# Looking to buy a Diesel Pusher



## jajones (Mar 29, 2011)

Hello,

I have many questions but, over the last few days I have been reading alot of the forum old post which was very helpful.

(1)  I have just sold a 30ft RV that I had for seven years and ready to upgrade to a Diesel Pusher.  My question is when traveling down the road what would be a good size engine/horse power for a 40 - 43ft M/H.

(2)  Worried about not have enough heat in the M/H from front to rear balance while park for a couple days at a time.  Always heard the front driver area is much colder then the rest of the M/H.

(3)  Looking for great resort to visit like to research them ahead of time.

(4)  Do these M/H handle well on the open road exspecially when bigger trucks are passing you.

(5)  What would be a good size fuel tank?


Thanks 

Jerry


----------



## slemnah (Apr 6, 2011)

RE: Looking to buy a Diesel Pusher

Wow, you ask some good questions. Having just purchased a 40ft Holiday Rambler Imperial I can give you some advice. My coach is a 1997 with a 325hp Cummins and a Banks Turbo kit which should give me around 385hp and pretty good torque. I pull a 4200lb Ford Edge and can cruise at 65-70 mph all day long. Going up hills and mountains slow me down but I can still pass most trucks. Haven't had it long enough to figure out fuel mileage but figure around 7-8 mpg. 

You will really need to be aware of the length of the motorhome. 40-45 ft is a long ways back and it takes some preparation to know how much room you take as well as what it takes to turn. Remember the back end swings way out depending on the amount of overhang. You must also always be thinking about how you can get out of whatever spot you got into. I am always calculating my turn radius and making sure that I can get in and out of spaces with a minimum amount of fuss. 

It does get colder in the front of the motorhome but I found that by adjusting the heat registers solves that problem. If you are looking for a very expensive motorhome consider one with radiant heat. 

Depending on where you live, the West coast has a lot of great RV parks. We were just at Pismo beach Coach Village on the CA coast.


----------



## slemnah (Apr 6, 2011)

RE: Looking to buy a Diesel Pusher

As for handling, you must always be aware of the wind conditions as well as other vehicles. Remember you ae driving a 40-45ft sail. Big trucks will push you away and then suck you towards them as you pass. Get used to checking your mirrors every 10 seconds or so. Also, air brakes will feel completely different than hydraulic brakes so get used to them before getting out on the open road. Learn how they work and the maintenance that is required. 

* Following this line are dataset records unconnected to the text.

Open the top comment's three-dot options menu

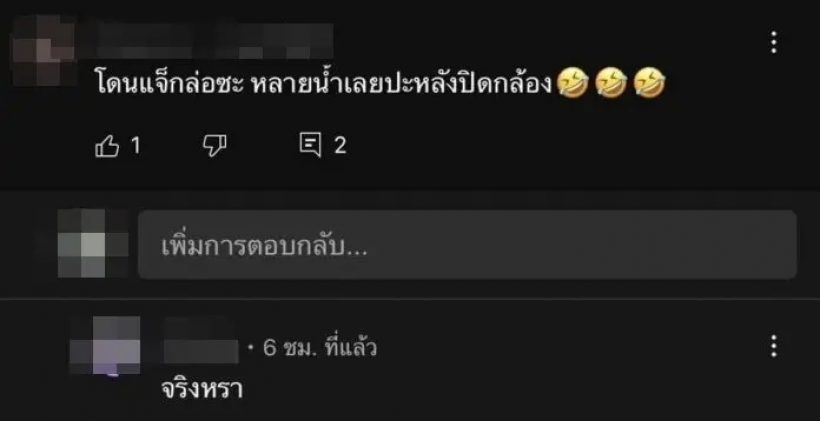[774, 43]
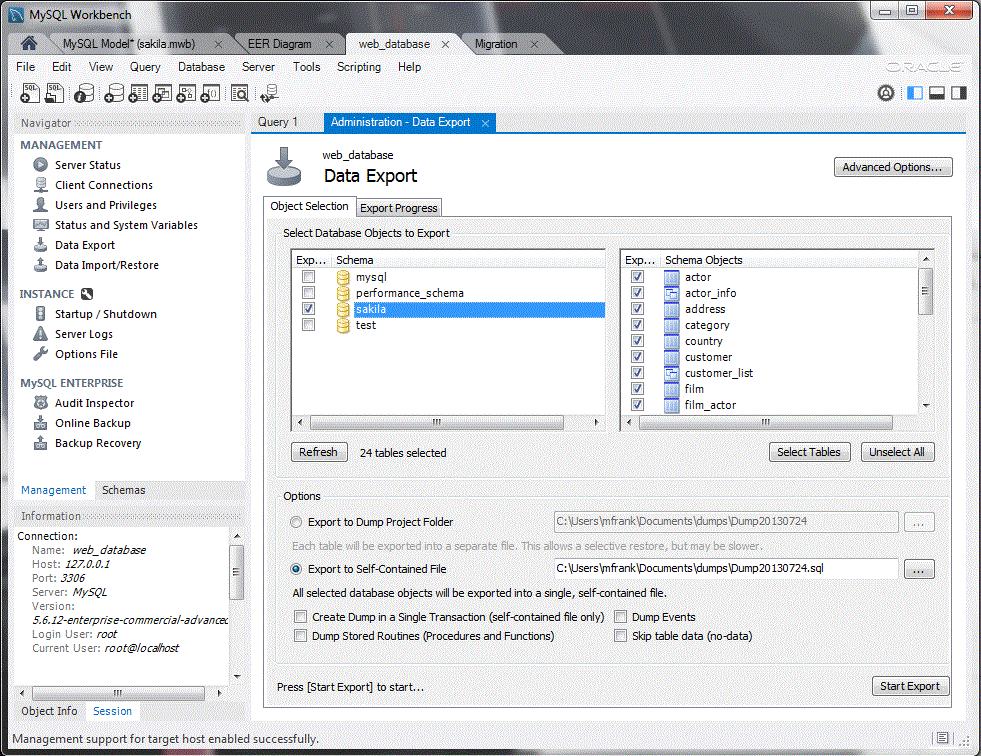Open the Export Progress tab
The width and height of the screenshot is (981, 756).
point(398,207)
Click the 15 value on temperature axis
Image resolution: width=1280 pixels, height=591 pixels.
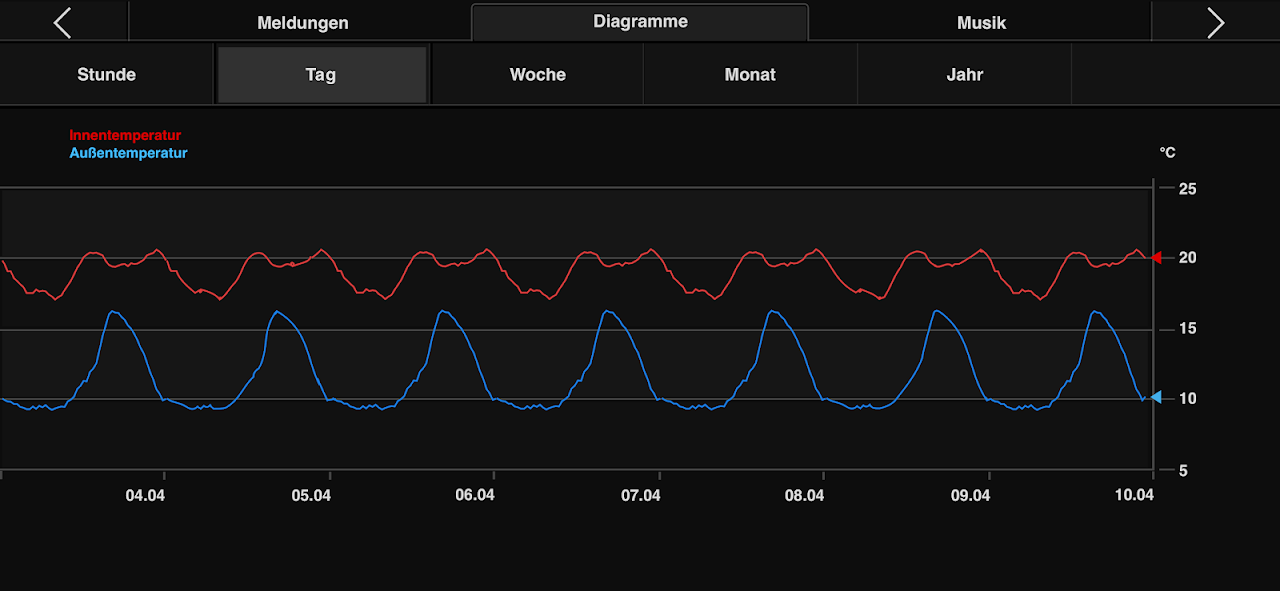(1188, 329)
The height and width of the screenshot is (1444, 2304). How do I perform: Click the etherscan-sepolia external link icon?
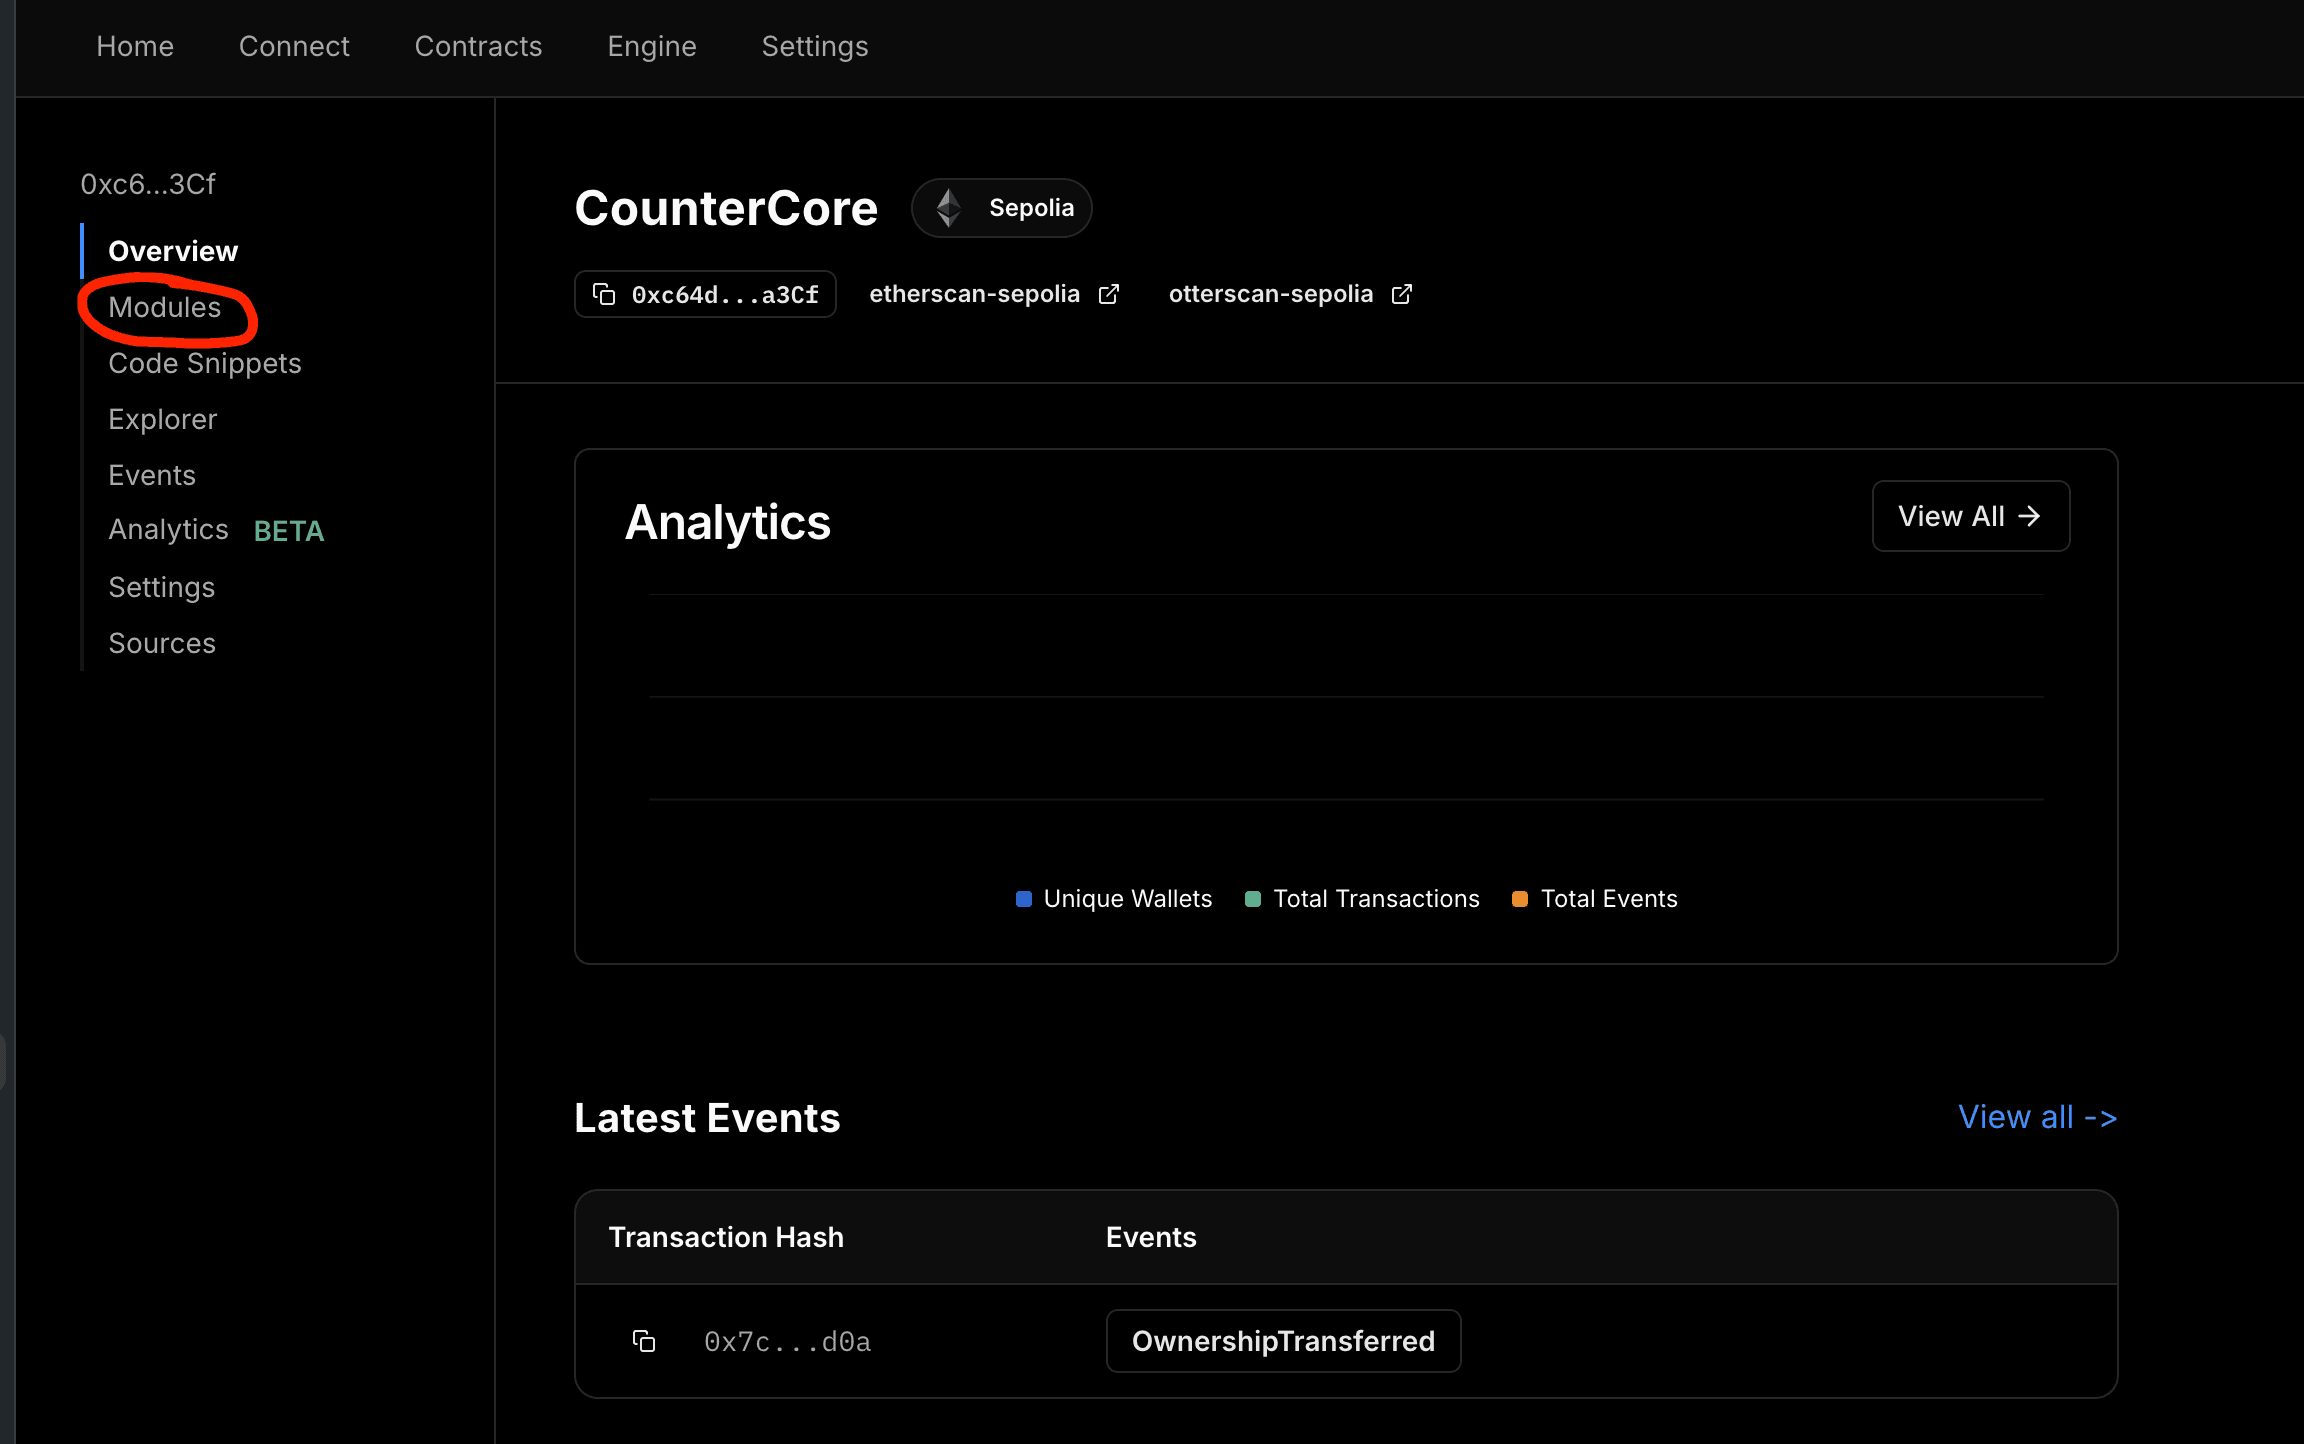pyautogui.click(x=1108, y=294)
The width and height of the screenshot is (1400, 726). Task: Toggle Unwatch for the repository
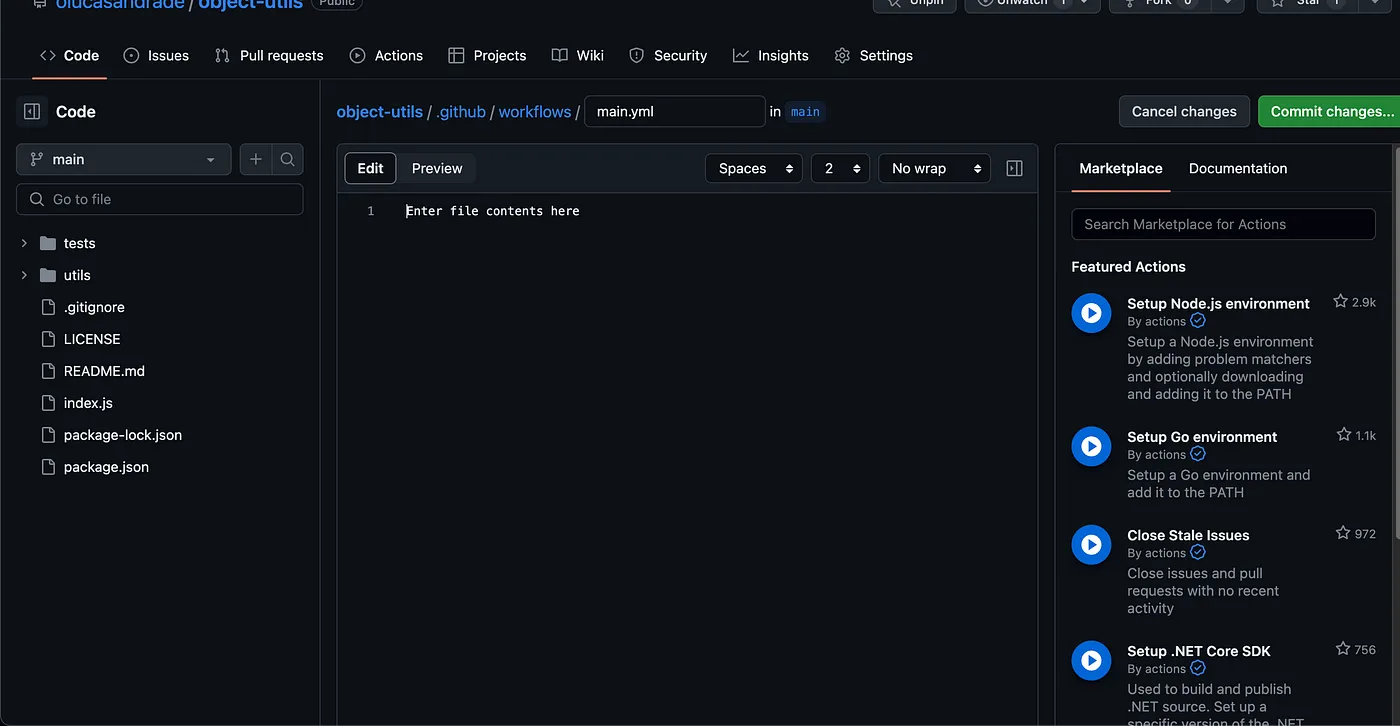click(1022, 3)
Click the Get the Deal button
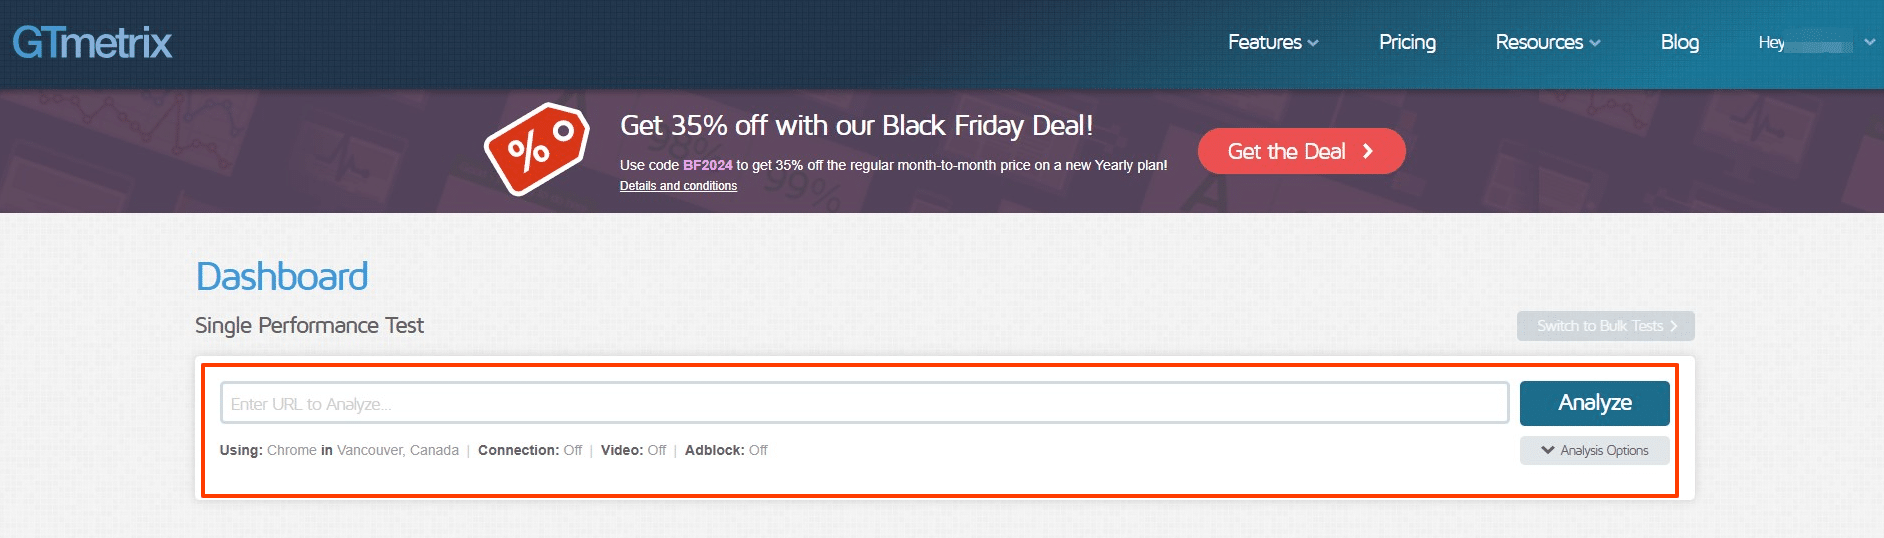Screen dimensions: 1884x538 point(1301,151)
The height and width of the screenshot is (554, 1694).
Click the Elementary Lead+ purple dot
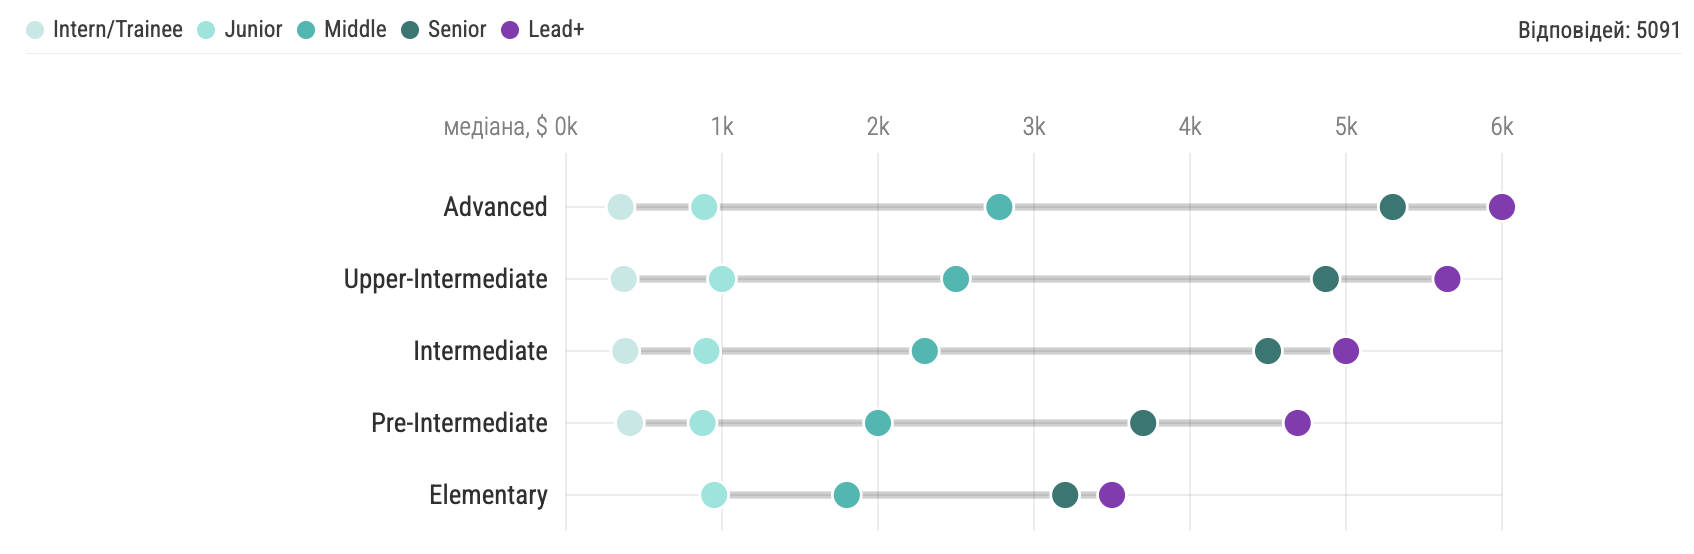tap(1112, 495)
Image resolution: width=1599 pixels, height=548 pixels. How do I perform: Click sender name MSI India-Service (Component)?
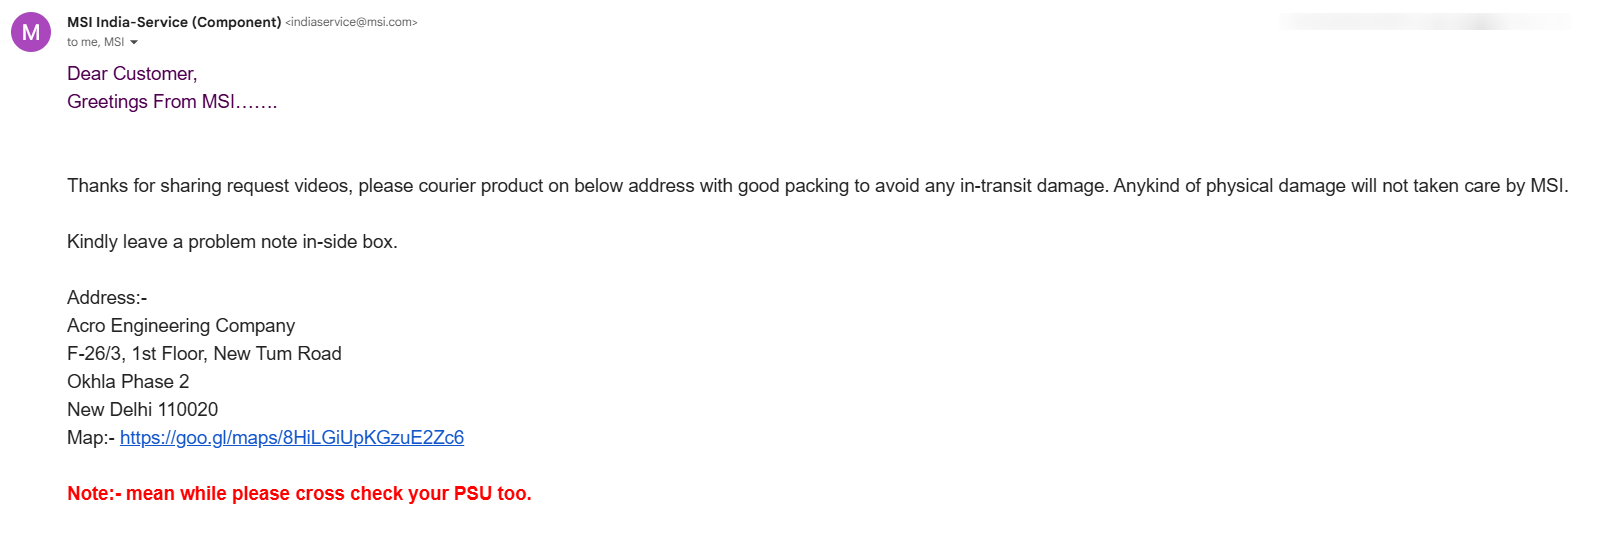point(174,22)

My motorhome has a 100 gal tank although only about 85 gal are usable. 

Good luck to you. Take a driving course if you have one near you. I have a CDL and used to drive a tractor trailer so I use all of the skills I learned from that experience. Just be careful, your coach will weigh around 15 tons or so, that is a lot of weight rolling down the road.


----------



## jajones (Apr 13, 2011)

Re: Looking to buy a Diesel Pusher

Thanks slemnah for all your GREAT advise.  I personally drove a 60 pack bus and went to IVCC for CDL and just sold my 30 ft RV with all that said I'm still looking to be very careful with a bigger load like a 40 - 45 pusher.  I'm wondering also should I buy new or used?  most of the times I always buy new.  You talk about the hanling of the M/H, I'm thinking M/H comes with sway-bars or something to prevent the M/H from swifting much.  thanks for address the heating concern and never thought about the parking, camp ground lots size basicly the space that is needed.

Slemnah once again thanks for reaching out with positive info.  I guest everybody else thought I was looking to buy there M/H wondering why not many response.  Thanks


----------



## vanole (Apr 13, 2011)

Re: Looking to buy a Diesel Pusher

jajones,

I think thre is a glut of used M/H's on the market and you could/should be able to swing a good deal.

Concerningyour initial post semi trucks have never been much of an issue with me.  My prior M/H 38' Diplomat or present 43' Dynasty tag.  Never feel them when they go by.  Tour buses are arnother story.  Always get venturi effect from them.  Car carriers are another one they don't move me when they pass but sure do rattle and roll whey they pass.

Former M/H had an ISC 315 and that pushed me down the road fine and climbed good.  Present M/H has an ISM 525 and quite frankly I think that engine is too large.  Most Dynasty's have the ISL 400 and the owners love the engine.  I ended up witht the ISM because that M/H had the floorplan we wanted and it was the only one on the lot.  Get as much torque as you can, don't worry wheter its a Cummins or CAT both are great engines.

Yes the front of the M/H is cooler in the winter and hotter in the summer.  Both I think are contributed by the huge windshields and cold by the stairwell by the door.  I've fashioned a cardboard cover for the stairwell.  Have to remember that the step cover will not work when parked no air.

If you get a tag axle get a liftable tag so as not to scuff tires.

Jeff

GO NAVY
Fly Navy


----------



## Mljrdn (May 8, 2011)

Re: Looking to buy a Diesel Pusher

We just bought a 2001 holiday rambler 40 ft.  Haven't brought it home from the dealer yet....maybe tomorrow.    We are trying to sale our 1993 Southwind diesel p.  Thanks for the thread because we have questions too.   Never had slides before or air suspension, so will have to figure that out.


----------